70% CI costs reduction by running Playwright Tests on Spot Instances
70% CI costs reduction by running Playwright Tests on Spot Instances

This combination of orchestration and spot instances reduced FundGuard's CI costs by 50% on AWS and 90% on Azure while delivering faster runtimes without sacrificing test stability.

When Orchestration Makes Sense

Orchestration adds complexity by requiring integration of an external service into your CI pipeline, configuring machines to communicate with it, and managing it as another dependency. For teams with small test suites or where static sharding works fine, this complexity isn't justified.

Orchestration fits when you're running sharded tests and facing these problems:

  • Runtime variability occurs when shards are unevenly balanced, with some finishing in 15 minutes and others taking 25 minutes unpredictably.
  • Infrastructure delays cause specific shards to start late, holding up the entire pipeline and leaving machines idle while slow shards catch up.
  • Test suites with 20+ files of varying duration become unsustainable when manual load balancing is required, such as renaming files or reorganizing tests, as the suite grows.

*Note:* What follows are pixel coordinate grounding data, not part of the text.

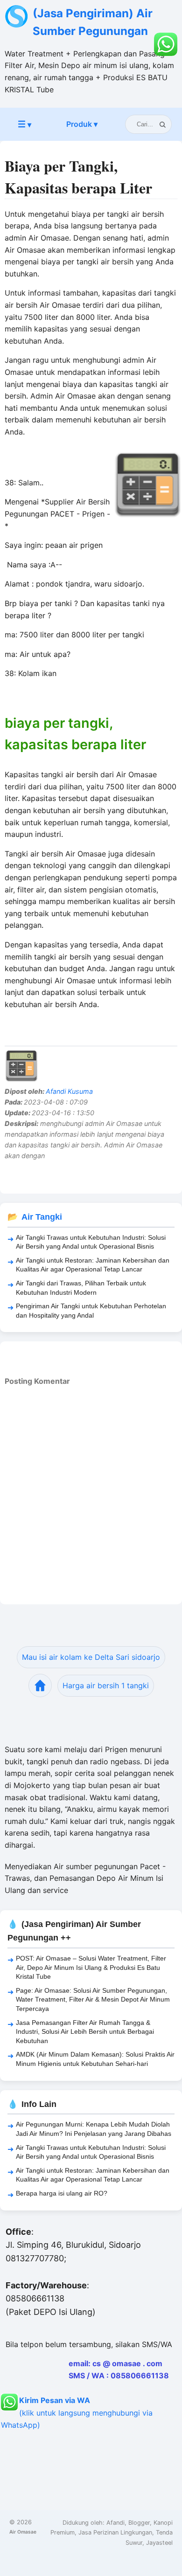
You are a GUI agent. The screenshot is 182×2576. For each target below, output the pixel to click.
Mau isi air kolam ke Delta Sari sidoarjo (91, 1657)
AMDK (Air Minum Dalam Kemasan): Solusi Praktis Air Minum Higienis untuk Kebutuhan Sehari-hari (95, 2059)
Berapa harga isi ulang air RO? (61, 2193)
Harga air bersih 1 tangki (106, 1685)
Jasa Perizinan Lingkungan (115, 2532)
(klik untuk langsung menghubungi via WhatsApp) (77, 2412)
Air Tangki (41, 1217)
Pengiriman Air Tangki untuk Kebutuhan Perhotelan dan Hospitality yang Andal (91, 1310)
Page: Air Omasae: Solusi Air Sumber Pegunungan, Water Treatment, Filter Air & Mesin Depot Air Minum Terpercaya (93, 1999)
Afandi (115, 2522)
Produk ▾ (82, 124)
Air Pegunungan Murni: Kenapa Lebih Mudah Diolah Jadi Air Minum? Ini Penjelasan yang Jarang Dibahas (93, 2128)
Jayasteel (159, 2542)
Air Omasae (22, 2532)
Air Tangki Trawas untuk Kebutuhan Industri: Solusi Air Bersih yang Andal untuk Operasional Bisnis (91, 1242)
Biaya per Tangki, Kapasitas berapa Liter (78, 177)
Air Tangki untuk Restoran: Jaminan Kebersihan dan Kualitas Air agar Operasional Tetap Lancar (92, 1265)
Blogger (139, 2522)
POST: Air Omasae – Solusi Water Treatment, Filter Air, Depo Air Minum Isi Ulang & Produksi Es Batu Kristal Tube (91, 1967)
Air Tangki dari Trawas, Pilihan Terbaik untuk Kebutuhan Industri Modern (81, 1287)
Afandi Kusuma (69, 1091)
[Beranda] (40, 1685)
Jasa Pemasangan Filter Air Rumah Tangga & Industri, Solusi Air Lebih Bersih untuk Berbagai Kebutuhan (85, 2031)
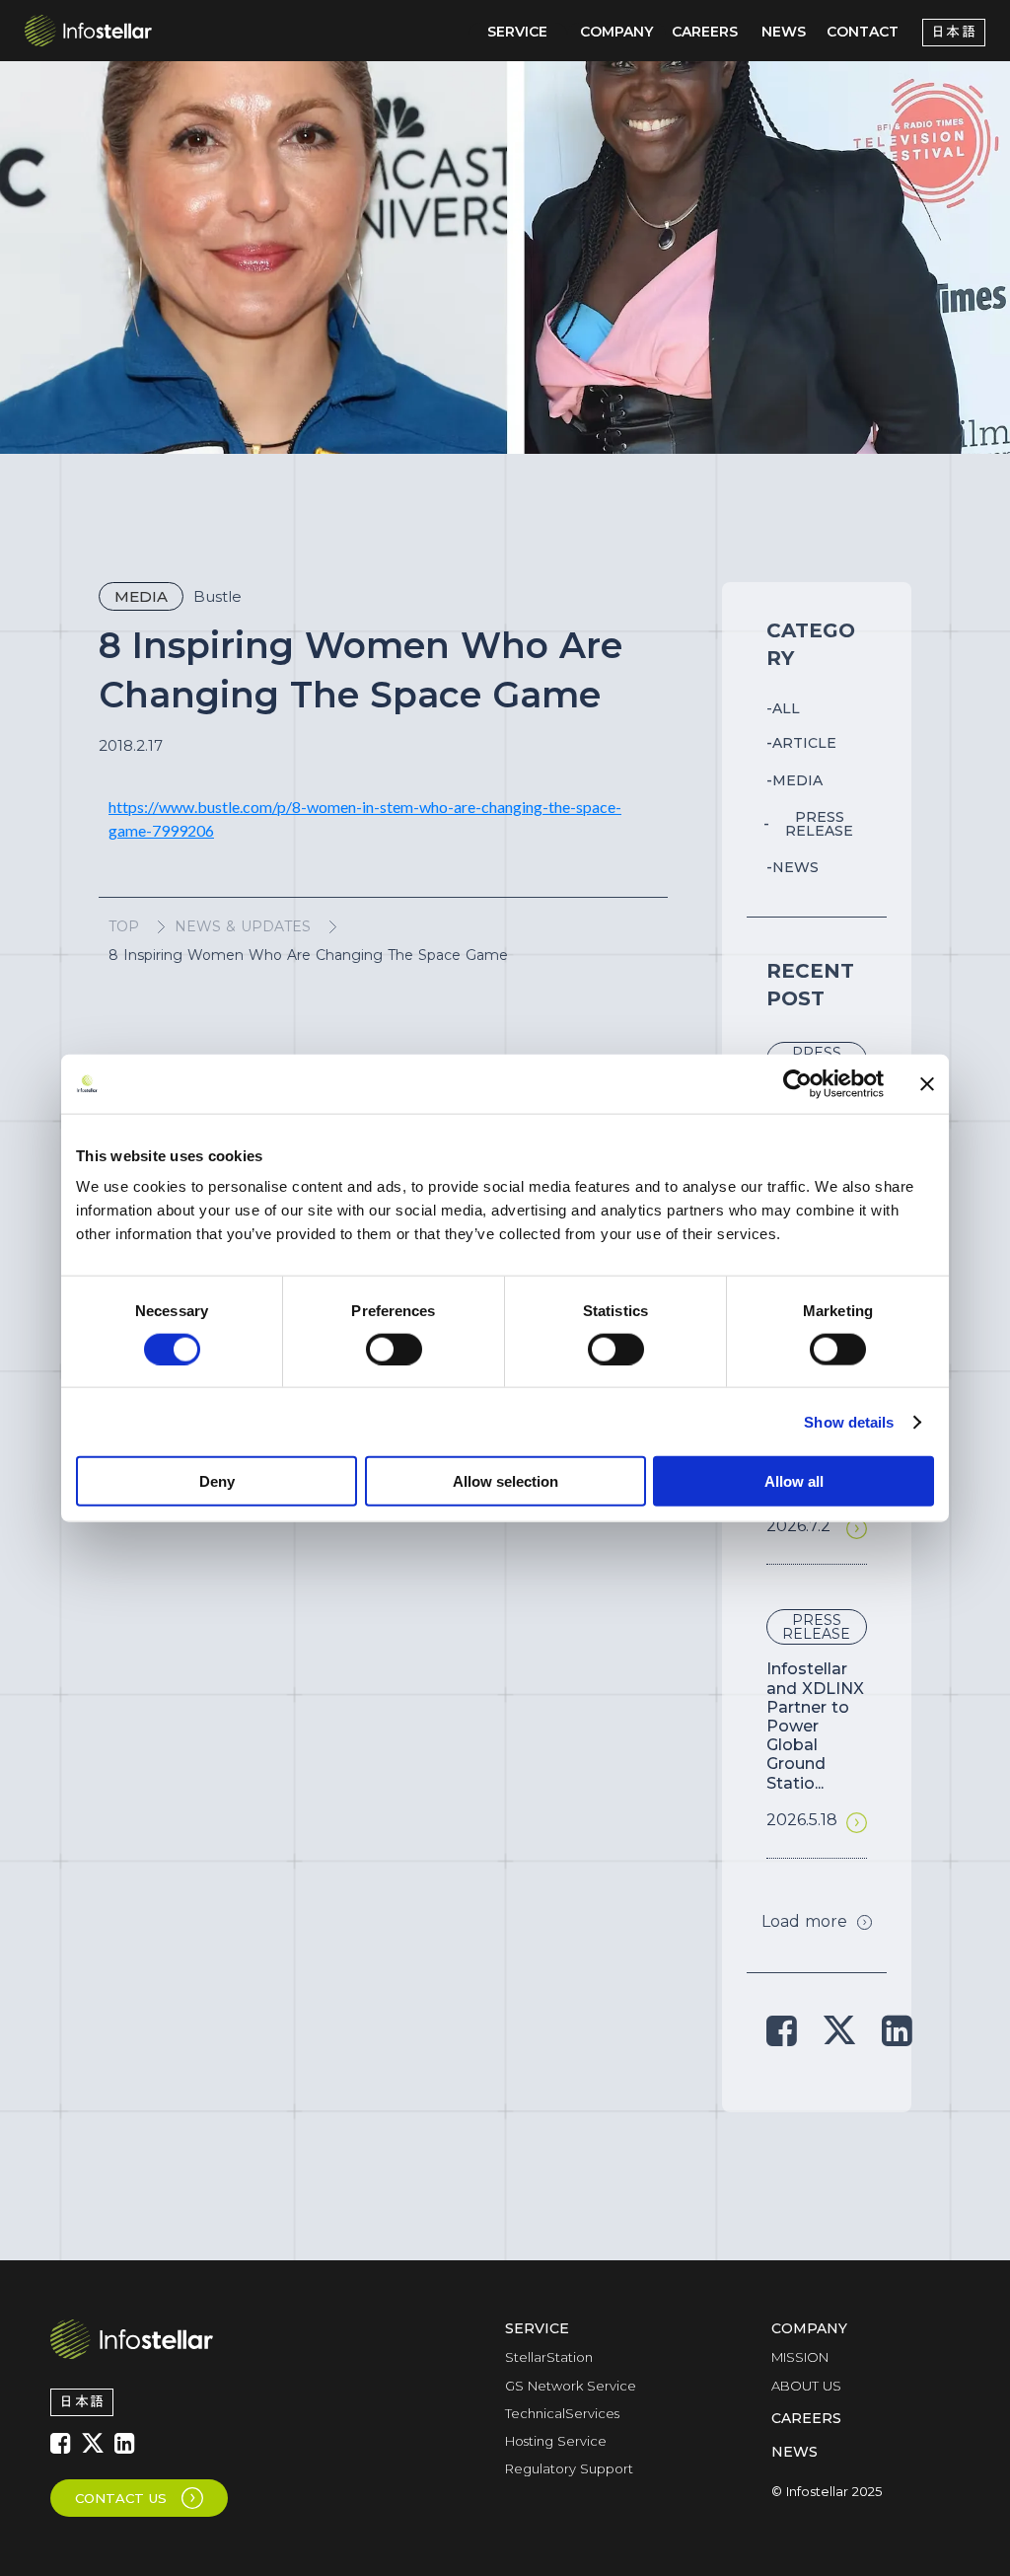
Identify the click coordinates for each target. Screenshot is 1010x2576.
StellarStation (549, 2357)
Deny (217, 1481)
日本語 (953, 32)
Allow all (794, 1481)
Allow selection (505, 1481)
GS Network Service (570, 2385)
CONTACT (863, 31)
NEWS (783, 31)
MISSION (800, 2357)
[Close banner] (927, 1083)
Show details (849, 1421)
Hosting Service (556, 2441)
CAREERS (705, 31)
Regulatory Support (569, 2468)
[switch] (394, 1348)
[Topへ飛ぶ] (131, 2339)
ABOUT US (806, 2385)
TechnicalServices (562, 2413)
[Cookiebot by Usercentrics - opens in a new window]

At that point, orchestration stops being an optimization and becomes necessary infrastructure. It turns multiple machines and workers from a coordination problem into a cohesive execution strategy.

Wrap Up

Workers fit teams running hundreds of tests within single-machine limits. Sharding scales horizontally when you've exhausted that capacity. Orchestration optimizes distribution when static splits create imbalances. Start with the approach that matches your current bottleneck, not where you think your suite might grow.

Track results through test analytics, as optimization isn't a one-time task. Runtime degrades as suites evolve, so monitor metrics continuously. Adjust when data shows your approach no longer delivers, using tools like Currents to validate whether your chosen path meets expectations.

Pick the option that solves your bottleneck, implement it, measure it, and iterate from there.